Last night, while watching “Julius Caesar” in parking lot on Ludlow Street (don’t ask), I spyed a tall, spindly young blonde, being groped by a meathead in a baseball cap. She was in short shorts and a tank top, and her pin legs were stuck in those high-heeled sandal boots that are all the rage. She was about the twelve. Her escort was one of those thick frat boy types, in a shirt untucked and running shoes. I couldn’t see his face because his baseball cap was pulled so low over his brow.

He was standing behind her, pressed up against her, his arms around her chest, his hands glued to her ribs as close to her breasts as he could get them without risking legal problems. He was grinning. The girl looked incredibly unhappy.
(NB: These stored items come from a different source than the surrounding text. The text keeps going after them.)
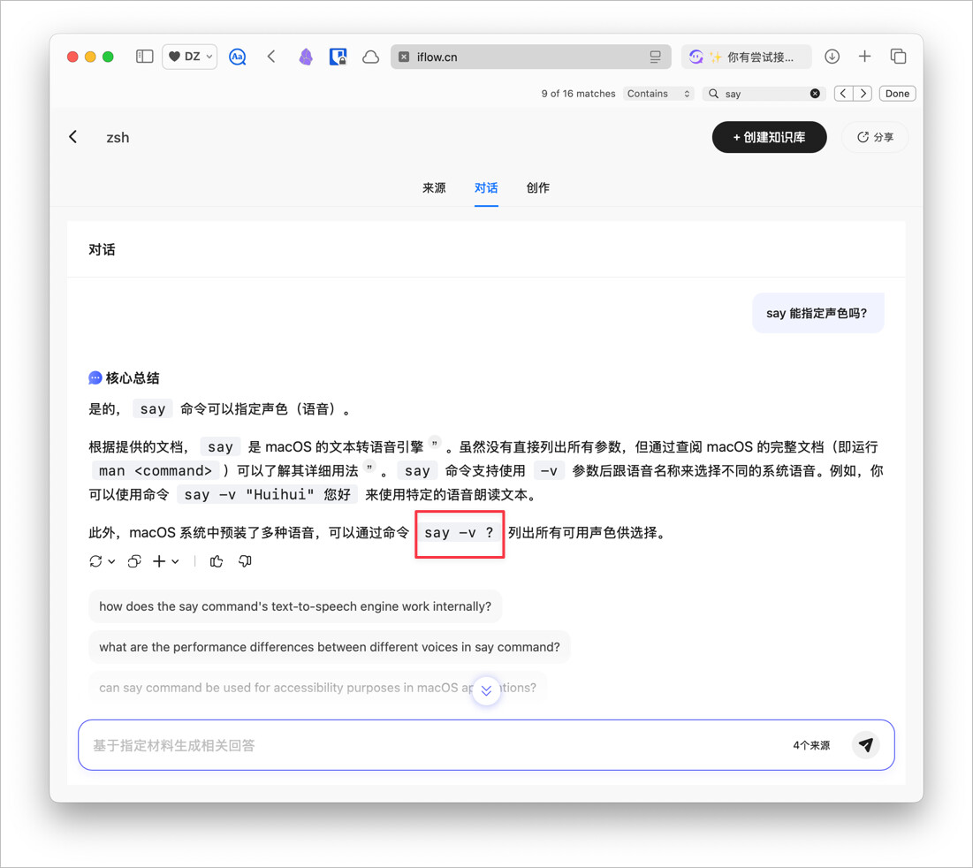Image resolution: width=973 pixels, height=868 pixels.
Task: Switch to the 创作 tab
Action: [x=537, y=187]
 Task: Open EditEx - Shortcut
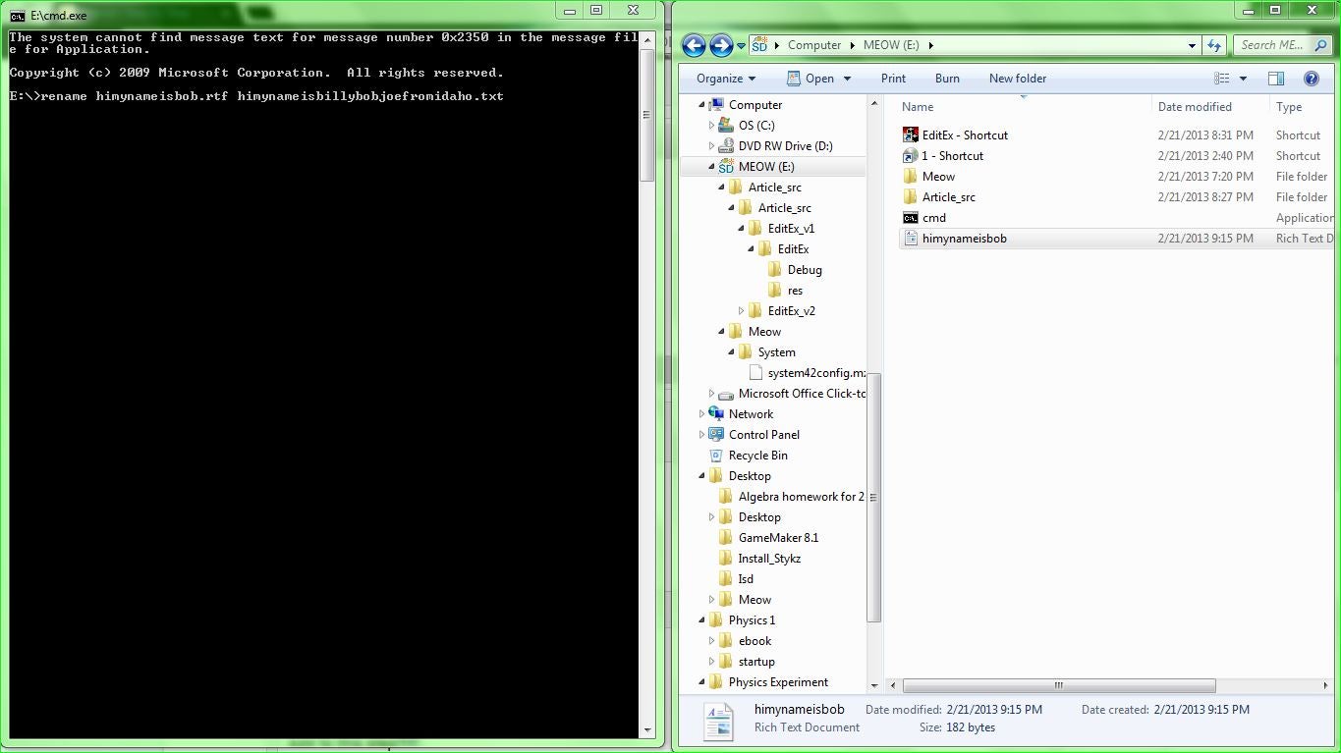[965, 134]
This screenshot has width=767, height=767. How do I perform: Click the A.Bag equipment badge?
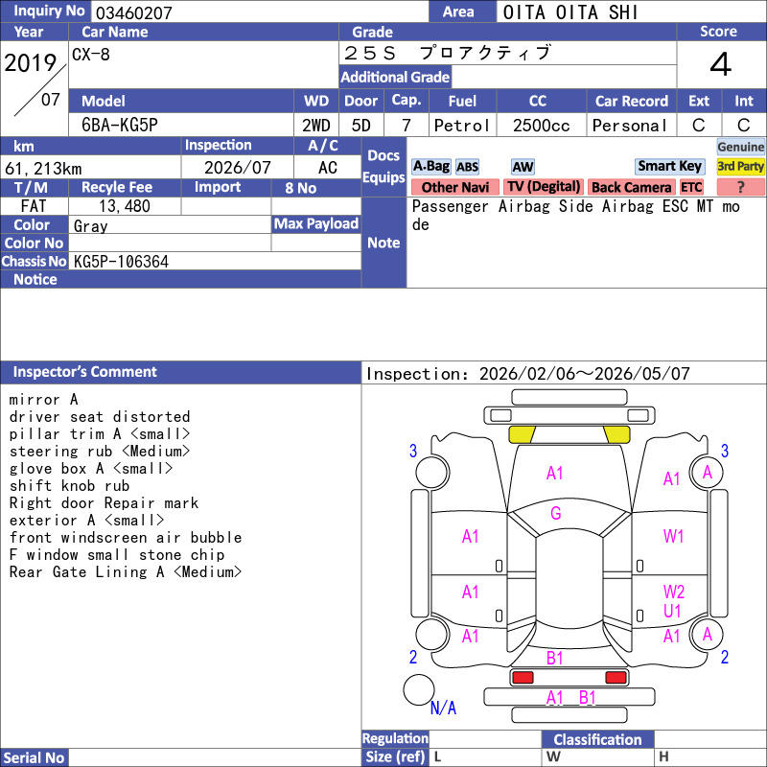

But then I realized that there was another person there, about two feet away, but in their orbit: the sidekick. She was another young girl, half their height, with a body like a strawberry shortcake—that is, lots of layers of fat. (Sorry. Wrong speech.) She was trying not to look at them, and also clearly trying to figure out what to do about her very existence in that moment: Why, mom and dad, why did you drink those beers and smoke that joint seventeen years ago? It was the nineties—had you never heard of birth control?!

When the couple moved—that is, when he kind of swung the skinny blonde back and forth with his giant paws, or pulled her backwards, or pushed her forward, the sidekick moved. It was both fascinating and hard to watch.

Remember that? Or maybe you didn’t go through it—the awkward phase. I was close to my height now when I was twelve (that is, about 5′ 10″), and I remember once being at a party in the seventh grade, and all the kids were pairing off and disappearing into the night. I was one of the last left, sitting on a folding chair in someone’s back yard with my curly hair pulled back in a ponytail, and the shortest boy in the school walked up to me and asked if I’d like to “go for a walk.” I said no. Sigh.

What can I say? I guess this is our initiation into life: it prepares us for the worst ahead, and it gives us some perspective when things are pretty great.